Entries shown:
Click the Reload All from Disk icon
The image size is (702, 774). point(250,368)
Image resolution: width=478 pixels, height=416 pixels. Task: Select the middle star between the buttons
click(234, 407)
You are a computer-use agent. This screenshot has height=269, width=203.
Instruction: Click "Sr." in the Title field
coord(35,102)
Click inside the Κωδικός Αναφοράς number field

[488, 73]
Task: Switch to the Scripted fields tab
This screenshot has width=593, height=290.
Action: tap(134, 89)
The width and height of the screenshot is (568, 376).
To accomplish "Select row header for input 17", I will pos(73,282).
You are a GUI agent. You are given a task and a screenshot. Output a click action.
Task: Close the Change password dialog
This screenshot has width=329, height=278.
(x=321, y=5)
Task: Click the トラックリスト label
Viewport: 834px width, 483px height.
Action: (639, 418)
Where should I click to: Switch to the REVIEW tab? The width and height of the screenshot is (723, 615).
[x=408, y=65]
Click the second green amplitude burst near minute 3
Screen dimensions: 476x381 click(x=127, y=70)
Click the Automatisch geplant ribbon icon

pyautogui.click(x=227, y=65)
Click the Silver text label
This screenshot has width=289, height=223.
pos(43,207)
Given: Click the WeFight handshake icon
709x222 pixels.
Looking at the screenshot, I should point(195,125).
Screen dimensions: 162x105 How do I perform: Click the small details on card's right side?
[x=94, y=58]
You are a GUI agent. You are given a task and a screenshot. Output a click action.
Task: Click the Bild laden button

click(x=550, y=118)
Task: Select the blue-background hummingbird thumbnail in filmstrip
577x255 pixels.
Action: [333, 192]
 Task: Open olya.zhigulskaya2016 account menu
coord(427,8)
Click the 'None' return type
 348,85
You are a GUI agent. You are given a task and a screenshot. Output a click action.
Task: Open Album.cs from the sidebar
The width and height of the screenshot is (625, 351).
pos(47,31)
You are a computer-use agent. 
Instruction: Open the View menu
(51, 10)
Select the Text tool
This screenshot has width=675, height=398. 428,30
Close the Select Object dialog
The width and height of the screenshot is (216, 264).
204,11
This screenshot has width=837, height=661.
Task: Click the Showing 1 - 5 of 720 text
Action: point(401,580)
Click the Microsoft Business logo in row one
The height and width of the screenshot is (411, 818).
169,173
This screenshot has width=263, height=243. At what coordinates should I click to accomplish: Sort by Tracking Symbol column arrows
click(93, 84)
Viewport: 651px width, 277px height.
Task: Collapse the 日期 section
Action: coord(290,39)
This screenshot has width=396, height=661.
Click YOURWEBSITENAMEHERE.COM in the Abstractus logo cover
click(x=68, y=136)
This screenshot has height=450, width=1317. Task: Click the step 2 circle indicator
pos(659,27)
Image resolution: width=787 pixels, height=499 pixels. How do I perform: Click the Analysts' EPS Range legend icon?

Work instructions:
Transcribe each entry exactly.

Output for this exercise:
Click the Reload All from Disk icon
The image size is (702, 774). point(250,368)
Image resolution: width=478 pixels, height=416 pixels. Task: Select the middle star between the buttons
click(234, 407)
You are a computer-use agent. This screenshot has height=269, width=203.
Instruction: Click "Sr." in the Title field
coord(35,102)
Click inside the Κωδικός Αναφοράς number field

[488, 73]
Task: Switch to the Scripted fields tab
This screenshot has width=593, height=290.
Action: tap(134, 89)
The width and height of the screenshot is (568, 376).
To accomplish "Select row header for input 17", I will pos(73,282).
You are a GUI agent. You are given a task and a screenshot. Output a click action.
Task: Close the Change password dialog
This screenshot has width=329, height=278.
(x=321, y=5)
Task: Click the トラックリスト label
Viewport: 834px width, 483px height.
Action: (639, 418)
Where should I click to: Switch to the REVIEW tab? The width and height of the screenshot is (723, 615).
[x=408, y=65]
Click the second green amplitude burst near minute 3
Screen dimensions: 476x381 click(x=127, y=70)
Click the Automatisch geplant ribbon icon

pyautogui.click(x=227, y=65)
Click the Silver text label
This screenshot has width=289, height=223.
pos(43,207)
Given: Click the WeFight handshake icon
709x222 pixels.
Looking at the screenshot, I should point(195,125).
Screen dimensions: 162x105 How do I perform: Click the small details on card's right side?
[x=94, y=58]
You are a GUI agent. You are given a task and a screenshot. Output a click action.
Task: Click the Bild laden button

click(x=550, y=118)
Task: Select the blue-background hummingbird thumbnail in filmstrip
577x255 pixels.
Action: [333, 192]
 Task: Open olya.zhigulskaya2016 account menu
coord(427,8)
Click the 'None' return type
 348,85
You are a GUI agent. You are given a task and a screenshot. Output a click action.
Task: Open Album.cs from the sidebar
The width and height of the screenshot is (625, 351).
pos(47,31)
You are a computer-use agent. 
Instruction: Open the View menu
(51, 10)
Select the Text tool
This screenshot has width=675, height=398. 428,30
Close the Select Object dialog
The width and height of the screenshot is (216, 264).
204,11
This screenshot has width=837, height=661.
Task: Click the Showing 1 - 5 of 720 text
Action: point(401,580)
Click the Microsoft Business logo in row one
The height and width of the screenshot is (411, 818).
169,173
This screenshot has width=263, height=243. At what coordinates should I click to accomplish: Sort by Tracking Symbol column arrows
click(93, 84)
Viewport: 651px width, 277px height.
Task: Collapse the 日期 section
Action: coord(290,39)
This screenshot has width=396, height=661.
Click YOURWEBSITENAMEHERE.COM in the Abstractus logo cover
click(x=68, y=136)
This screenshot has height=450, width=1317. Task: Click the step 2 circle indicator
pos(659,27)
Image resolution: width=787 pixels, height=499 pixels. How do I perform: Click the Analysts' EPS Range legend icon?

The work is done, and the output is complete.